Suspending Disbelief: Adventures with YA
June 13, 2012 § Leave a comment
Recently, I’ve been reading Young Adult (YA) novels, which have come quite highly recommended, only to find that the stories, which I supect would have captivated me as a teenager, are no longer doing the trick.
Yesterday, I finished Maureen Johnson’s The Name of the Star, which is the first in her Shades of London series. Johnson has quite an online following, many of whom highly recommended the book, so figuring I had nothing to lose, I added it to my list.
How did I find it? In a word, disappointing. About a quarter of the way through the whole tone of the novel changes when the protagonist, Rory discovers she suddenly has a very unusual ability. Without giving too much away, the circumstance by which Rory gains her ability actually made me laugh out loud because of how preposterous it is. And that unbelievability is the problem I had with the book overall. I thought the book was one thing and it became something completely different.
Johnson fearlessly takes readers from what seems like a cool innocent-abroad-with-iPod story to supernatural thriller. (Kirkus Reviews)
I am not adverse to fantasy stories. I do not lack imagination. I can suspend disbelief, but when a writer doesn’t properly pave the way for something as massive as a complete shift in genre, I will not jump on for the ride. Maybe the fact that I wasn’t really taken with any of the characters also had something to do with it.

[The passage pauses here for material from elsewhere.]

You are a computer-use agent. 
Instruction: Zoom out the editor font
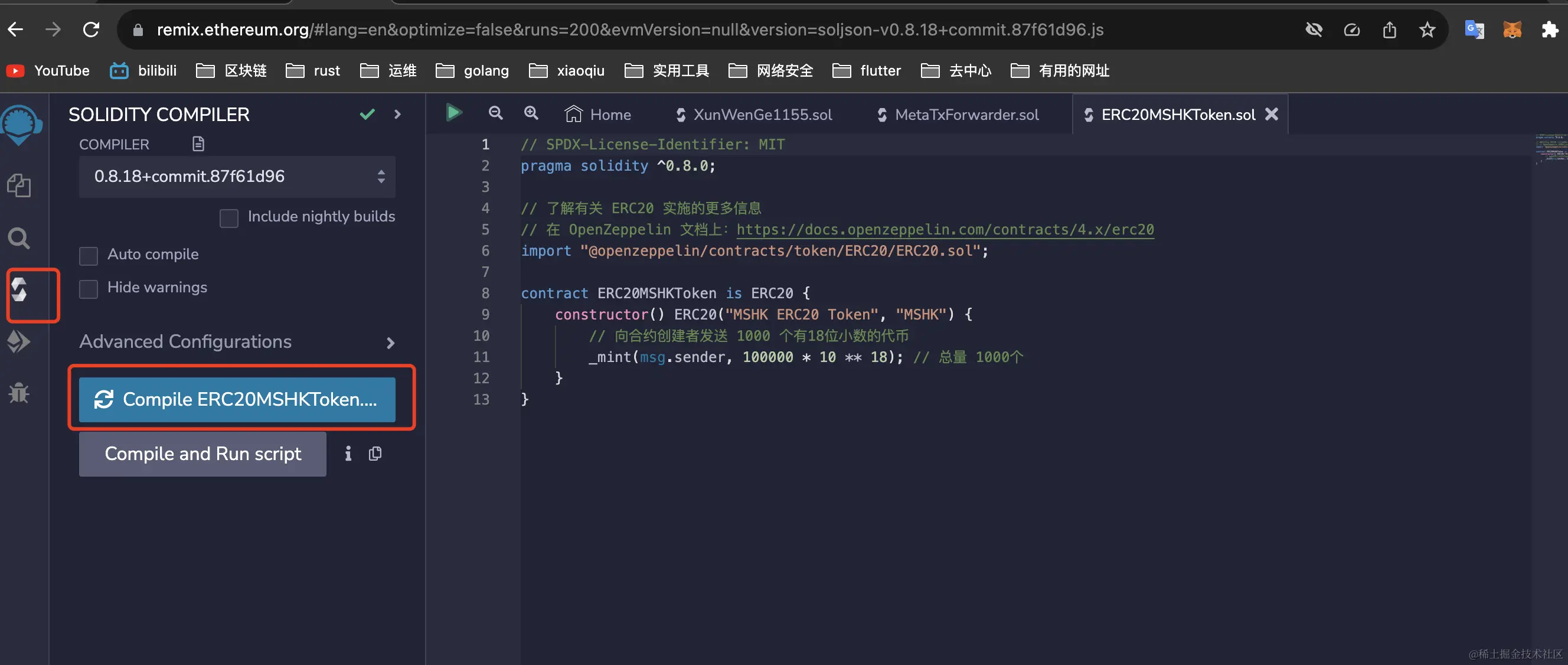[x=495, y=113]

Now, I’m reading Sloppy Firsts by Megan McCafferty, which is a lot better in terms of giving the narrator a vibrant and compelling voice. The only thing is, I don’t think it’s the voice of a soon-to-be 16 year-old girl. The enviable way Jessica expresses herself is way beyond her years.
Jessica’s expression is attributed to her intelligence; she has a high IQ, which she suspects exceeds her parents’. But still, if you’re going to write about 16 year-olds for young adults from the perspective of someone who is seemingly of that age, why have them tell the story like Carrie Bradshaw? Like The Name of the Star, Sloppy Firsts is also the first book in a series, each book handling a year in Jessica Darling’s life. I suspect that writing style and character fit a lot better by book four.

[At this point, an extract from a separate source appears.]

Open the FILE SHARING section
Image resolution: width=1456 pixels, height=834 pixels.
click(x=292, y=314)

The “highly intelligent” young narrator has established itself as a trope in my YA reading lately. John Green’s An Abundance of Katherines is told from the perspective of a child prodigy. While this is integral to the story, it also seems a tool, which allows for YA to be written with a very “adult” voice and at the same time, maintain the favoured first person narrative.

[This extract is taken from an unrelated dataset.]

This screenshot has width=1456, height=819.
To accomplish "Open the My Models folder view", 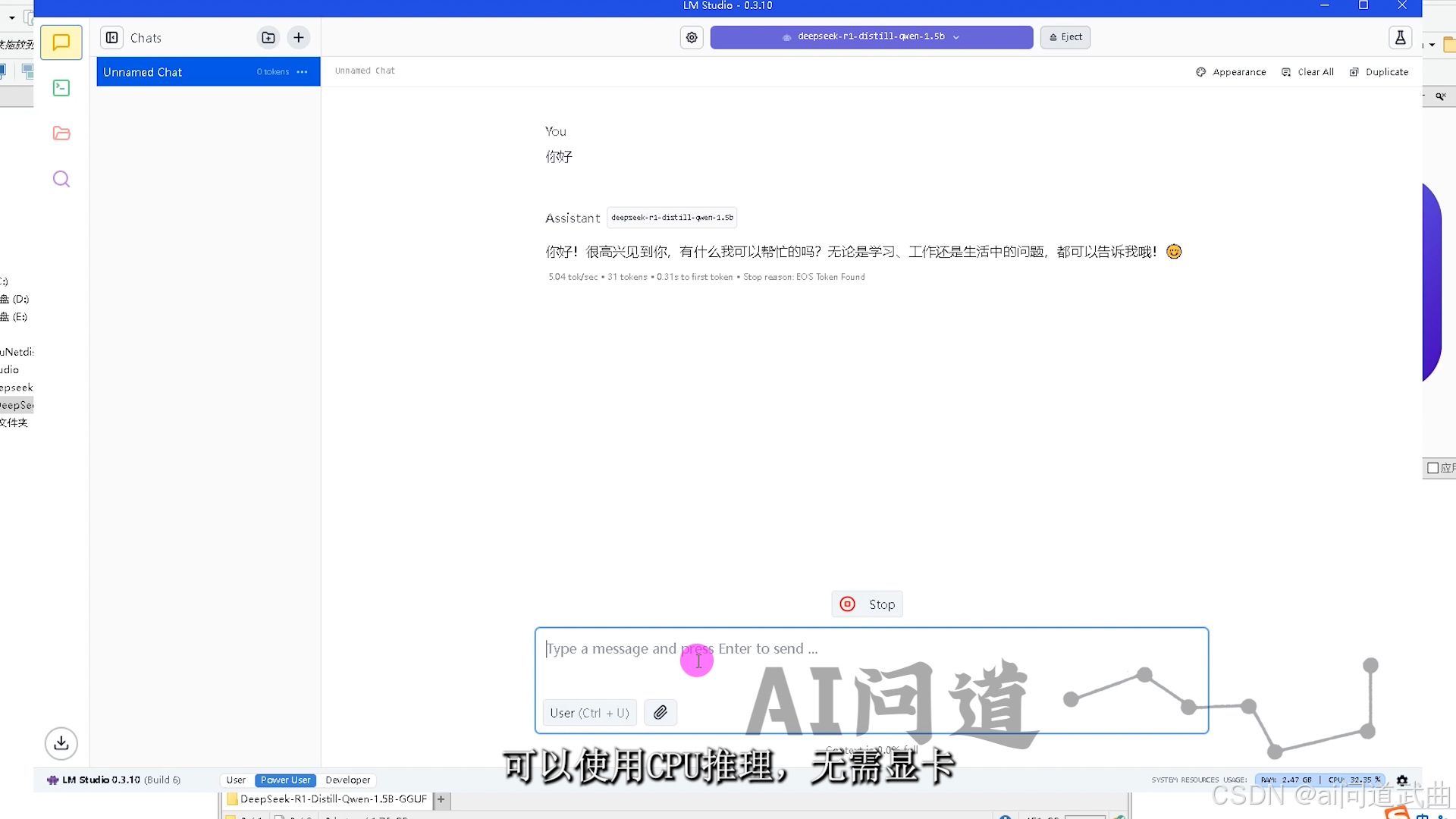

All of this got me thinking about what I look for in a book nowadays, and I think it’s honesty. I don’t know if that was so important to me growing up, mostly because when a narrator is identified as older than yourself you assume they’re behaving/writing/speaking/recounting in a realistic way, having no experience to compare it with. But when you surpass that age (and I’m talking specifically about first person storytelling here), and don’t see anything familiar in the behaviour of the character whose perspective is your “in” to the story world, it becomes tricky to engage.
All of that said, I know that I’m no longer the target audience for YA fiction. Maybe I am out of touch. Maybe my reading tastes have diverged and I can’t even be coaxed back for the sake of nostalgia. Who knows?